Despite the relevance of the deadlines, the intrinsic importance of the regulatory framework to improve and facilitate the development of Blue Energy should not be lost sight of, for this reason it is urgent and essential to pay attention to the content and express the criteria and opinion through of this query. The text of the call for public consultation states that the
new regulatory framework will be based on:

= The spatial definition contained in the POEMs -and also, as appropriate, in the port service areas- that minimizes environmental impact and maximizes compatibility with other uses and activities.

= Planning and electrical regulations.

= Coordination of the authorization procedure with the granting of rights over the use of marine space, the prioritization of access and connection to the electrical system and the framework for promoting investment through competitive competition instruments.

Although the statements of the three reference elements are short and clear, they directly and indirectly open enormous consequences for Blue Energy.

For the Canary Islands, it should be possible to resolve how to accommodate the unequivocal reality of its singularity, in order to make the most of the potential of this energy and minimize its costs and impacts.

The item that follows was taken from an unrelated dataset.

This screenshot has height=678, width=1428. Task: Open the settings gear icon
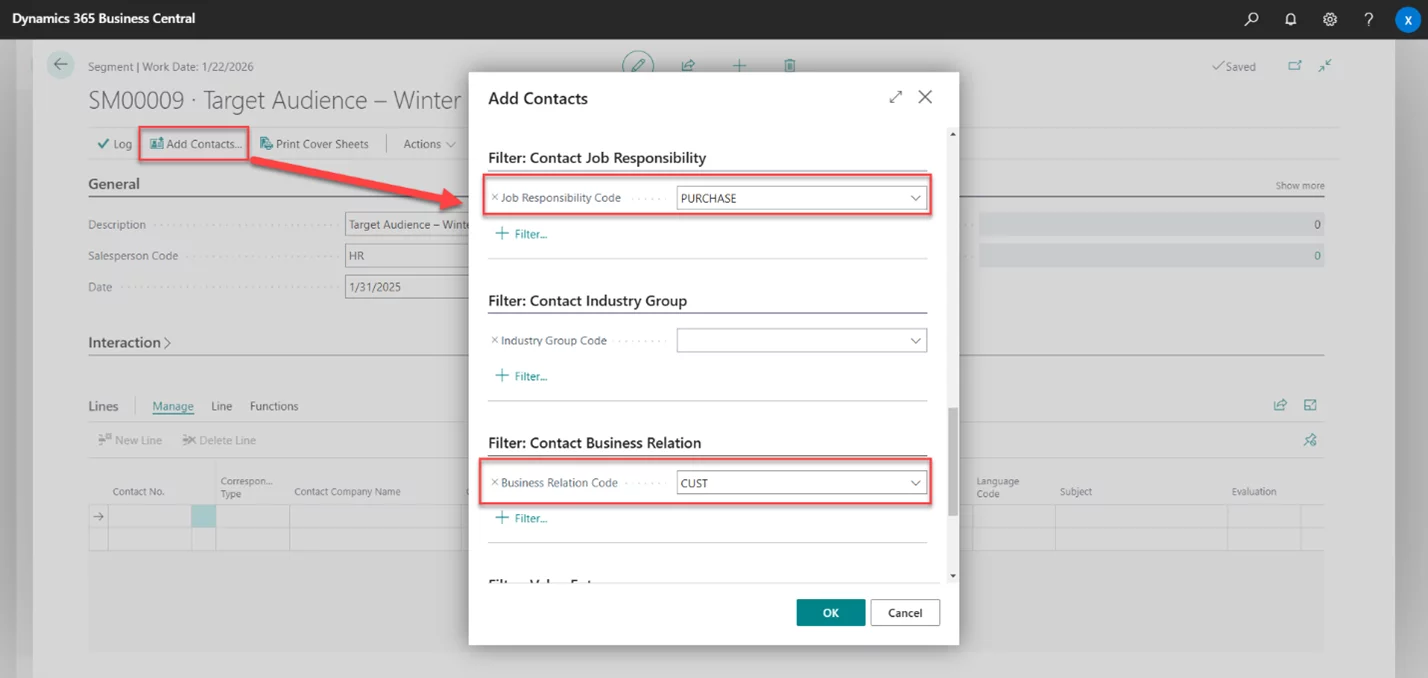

It should not be necessary to remember, among the unique conditions of the archipelago with respect to those of the rest of the State, that there is only the common administrative framework that tends inexorably (if specific decisions are not taken) to make homogeneous what is not. Not even the Balearic archipelago shares with the Canary Islands the situation and forecast for its electrical systems, since its connection by cable with the continent allows them to take advantage of the enormous advantage of the global and European system (although in recent months it does not seem so), the Canary Islands are and it will continue to be, with no possible solution, a system disconnected from the continent (a potential connection to Europe through the interconnection to the network that can be created in North Africa seems too far away to be considered at this time and in any case should be an additional incentive to achieve energy autonomy in the Archipelago).

It should be included in the analysis, that electricity generation from renewable energies and in particular blue, must not only meet the needs of the current forecasts of its established economic and social system, but also
should be support and encouragement to develop economic and employment opportunities that derive from the substitution of the economy, based on fossil fuels for one based on hydrogen.

If the good sense had already materialized in that the competences on the generation of electricity in the sea were autonomous and were included in the Statute of Autonomy of the Canary Islands (or in any of the specific regulations that have made it possible up to now), the approach of current regulatory development would be substantially different.

Consequently, it is possible on this occasion (as it has been on previous lost occasions), to take the opportunity to prioritize a solution that makes it clear that the reality of the Canary Islands requires having a different solution than those that apply to continental needs (as already has been included in the European framework for the Outermost Regions).

Undoubtedly, and without the need for changes of competence in the proposed regulatory framework, it would be possible (and desirable) to establish a stable mechanism regulated by law that obliges the administrations (state and regional) to work and make joint decisions from their spaces skills, to achieve the best and most specific solution for the development of Blue Energies and the use of its potential for growth and employment in the Canary Islands.